"When a state assemblyman proposes a bill that could mean more than $1.5 billion a year to higher education, students at cash-strapped universities sit up and listen.
About 30 California State University, Stanislaus students from majors as diverse as Biology, Nursing, Criminal Justice, and Jazz Trombone gathered on a misty Friday evening for an open forum to discuss Assembly Bill 656. Student group Socialist Organizer, which has helped to organize some of the recent CSU Stanislaus protests, sponsored the meeting."
Melina Juarez, a political science and anthropology student affiliated with Socialist Organizer, presented information about the bill, which would impose a 12.5 percent producer paid tax on all oil and gas, at the point it is extracted from the state. Oil and gas companies would be prohibited from passing the cost of the tax on to consumers.
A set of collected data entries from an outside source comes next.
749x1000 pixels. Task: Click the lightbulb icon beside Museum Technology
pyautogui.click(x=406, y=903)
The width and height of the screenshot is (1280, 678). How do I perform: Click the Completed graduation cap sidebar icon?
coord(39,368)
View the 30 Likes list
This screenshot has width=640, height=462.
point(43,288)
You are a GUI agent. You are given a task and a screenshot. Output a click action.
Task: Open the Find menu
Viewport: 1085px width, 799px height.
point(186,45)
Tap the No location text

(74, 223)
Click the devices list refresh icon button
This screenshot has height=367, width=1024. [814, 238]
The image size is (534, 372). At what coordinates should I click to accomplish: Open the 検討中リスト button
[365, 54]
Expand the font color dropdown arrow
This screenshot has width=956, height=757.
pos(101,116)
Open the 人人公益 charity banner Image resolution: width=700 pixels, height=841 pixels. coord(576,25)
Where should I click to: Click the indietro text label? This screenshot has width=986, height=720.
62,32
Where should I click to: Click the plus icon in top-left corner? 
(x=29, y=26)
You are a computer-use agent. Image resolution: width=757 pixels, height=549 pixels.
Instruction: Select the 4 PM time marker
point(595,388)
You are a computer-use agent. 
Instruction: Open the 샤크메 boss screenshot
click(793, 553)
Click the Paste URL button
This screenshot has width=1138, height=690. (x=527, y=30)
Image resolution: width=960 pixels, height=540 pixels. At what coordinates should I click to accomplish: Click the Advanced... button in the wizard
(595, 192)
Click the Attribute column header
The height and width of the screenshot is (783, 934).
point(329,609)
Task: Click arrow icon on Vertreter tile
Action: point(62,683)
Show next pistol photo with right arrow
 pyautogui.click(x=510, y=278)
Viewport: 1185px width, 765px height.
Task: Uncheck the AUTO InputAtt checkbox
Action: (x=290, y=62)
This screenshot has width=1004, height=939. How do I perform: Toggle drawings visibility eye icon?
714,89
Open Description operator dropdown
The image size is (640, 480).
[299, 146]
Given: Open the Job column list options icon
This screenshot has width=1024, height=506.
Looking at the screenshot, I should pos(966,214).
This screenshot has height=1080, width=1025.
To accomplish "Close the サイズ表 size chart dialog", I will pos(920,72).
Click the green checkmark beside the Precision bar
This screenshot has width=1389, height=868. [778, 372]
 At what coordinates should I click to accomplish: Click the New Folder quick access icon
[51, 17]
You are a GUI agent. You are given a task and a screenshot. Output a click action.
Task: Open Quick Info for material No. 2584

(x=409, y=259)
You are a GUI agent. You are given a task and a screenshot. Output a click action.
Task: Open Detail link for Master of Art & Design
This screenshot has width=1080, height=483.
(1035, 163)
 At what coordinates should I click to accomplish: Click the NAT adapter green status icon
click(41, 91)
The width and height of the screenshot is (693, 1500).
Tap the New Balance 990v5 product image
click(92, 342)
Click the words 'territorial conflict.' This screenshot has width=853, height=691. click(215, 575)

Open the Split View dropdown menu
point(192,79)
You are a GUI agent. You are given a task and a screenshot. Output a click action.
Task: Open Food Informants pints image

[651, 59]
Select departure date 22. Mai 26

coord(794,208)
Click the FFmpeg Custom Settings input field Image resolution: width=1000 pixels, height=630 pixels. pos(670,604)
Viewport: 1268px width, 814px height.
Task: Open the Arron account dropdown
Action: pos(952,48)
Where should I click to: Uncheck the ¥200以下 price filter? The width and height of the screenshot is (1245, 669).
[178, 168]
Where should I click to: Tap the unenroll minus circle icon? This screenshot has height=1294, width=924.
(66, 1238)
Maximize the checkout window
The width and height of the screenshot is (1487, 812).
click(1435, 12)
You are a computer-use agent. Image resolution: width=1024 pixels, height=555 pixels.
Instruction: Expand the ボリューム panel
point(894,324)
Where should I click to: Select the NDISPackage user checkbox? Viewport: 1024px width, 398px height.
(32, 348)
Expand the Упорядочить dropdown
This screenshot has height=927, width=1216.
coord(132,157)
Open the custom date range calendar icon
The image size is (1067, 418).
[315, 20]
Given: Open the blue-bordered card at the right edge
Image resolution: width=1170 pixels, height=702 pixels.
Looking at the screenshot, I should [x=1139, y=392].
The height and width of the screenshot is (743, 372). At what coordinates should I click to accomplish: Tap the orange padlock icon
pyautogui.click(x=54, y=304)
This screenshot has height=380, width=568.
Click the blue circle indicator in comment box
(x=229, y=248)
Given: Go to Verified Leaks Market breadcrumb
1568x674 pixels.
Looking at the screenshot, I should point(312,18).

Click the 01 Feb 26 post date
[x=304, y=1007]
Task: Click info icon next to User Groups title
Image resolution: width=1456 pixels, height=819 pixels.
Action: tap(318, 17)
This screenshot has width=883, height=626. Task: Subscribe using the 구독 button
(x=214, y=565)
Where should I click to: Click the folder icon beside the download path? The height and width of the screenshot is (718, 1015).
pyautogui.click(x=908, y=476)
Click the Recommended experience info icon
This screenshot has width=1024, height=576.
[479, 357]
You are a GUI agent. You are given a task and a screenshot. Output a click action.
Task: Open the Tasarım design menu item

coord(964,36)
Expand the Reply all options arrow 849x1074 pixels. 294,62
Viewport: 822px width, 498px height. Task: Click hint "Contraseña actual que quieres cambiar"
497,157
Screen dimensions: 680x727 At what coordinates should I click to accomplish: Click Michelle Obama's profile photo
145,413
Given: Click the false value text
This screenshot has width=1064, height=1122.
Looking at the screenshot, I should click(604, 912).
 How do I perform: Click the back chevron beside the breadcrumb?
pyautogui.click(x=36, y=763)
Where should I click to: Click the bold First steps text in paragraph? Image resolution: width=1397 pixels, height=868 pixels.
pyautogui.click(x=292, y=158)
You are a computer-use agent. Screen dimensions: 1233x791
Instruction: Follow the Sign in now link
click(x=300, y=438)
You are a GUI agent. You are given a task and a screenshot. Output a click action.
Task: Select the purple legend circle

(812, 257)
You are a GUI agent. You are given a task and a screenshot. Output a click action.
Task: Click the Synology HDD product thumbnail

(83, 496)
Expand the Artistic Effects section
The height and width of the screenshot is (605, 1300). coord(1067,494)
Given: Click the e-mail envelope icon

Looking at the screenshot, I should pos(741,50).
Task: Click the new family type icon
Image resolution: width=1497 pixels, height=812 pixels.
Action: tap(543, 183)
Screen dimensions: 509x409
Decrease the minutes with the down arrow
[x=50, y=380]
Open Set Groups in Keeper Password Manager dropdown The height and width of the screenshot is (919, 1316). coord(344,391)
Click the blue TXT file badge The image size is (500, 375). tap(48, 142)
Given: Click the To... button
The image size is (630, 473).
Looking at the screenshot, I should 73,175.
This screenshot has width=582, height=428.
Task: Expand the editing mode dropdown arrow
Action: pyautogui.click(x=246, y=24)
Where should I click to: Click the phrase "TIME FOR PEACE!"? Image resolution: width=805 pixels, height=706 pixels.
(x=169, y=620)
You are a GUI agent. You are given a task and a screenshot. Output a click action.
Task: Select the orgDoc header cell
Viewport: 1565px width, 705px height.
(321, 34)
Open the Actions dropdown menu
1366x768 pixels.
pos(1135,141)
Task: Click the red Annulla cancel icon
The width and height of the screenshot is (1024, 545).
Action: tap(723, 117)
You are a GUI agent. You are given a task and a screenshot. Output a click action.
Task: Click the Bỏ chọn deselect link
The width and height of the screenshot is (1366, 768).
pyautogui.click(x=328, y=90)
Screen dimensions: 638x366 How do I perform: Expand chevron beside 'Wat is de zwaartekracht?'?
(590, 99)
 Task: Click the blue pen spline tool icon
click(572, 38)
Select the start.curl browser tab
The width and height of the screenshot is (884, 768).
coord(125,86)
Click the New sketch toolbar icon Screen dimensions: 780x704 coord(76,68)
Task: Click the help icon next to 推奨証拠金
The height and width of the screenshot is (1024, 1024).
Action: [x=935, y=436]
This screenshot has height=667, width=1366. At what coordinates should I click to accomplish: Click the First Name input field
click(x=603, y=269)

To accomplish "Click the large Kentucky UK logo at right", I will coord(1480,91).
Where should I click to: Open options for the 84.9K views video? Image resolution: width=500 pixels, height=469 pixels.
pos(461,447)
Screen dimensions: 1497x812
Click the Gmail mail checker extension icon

California, the third-largest oil producer in the country, is the only state in the nation without an oil severance tax.
Money raised through the tax would be used solely to fund higher education classroom instruction. As currently written, 50 percent of revenues would go to the CSU system, 25 percent would go to the University of California, and 25 percent would go to community colleges.
Funding would be used to establish the California Higher Education Endowment Corporation, which would annually allocate the moneys in the California Higher Education Fund, which would also be created by the bill. A 15-member oversight board would govern the CHEEC.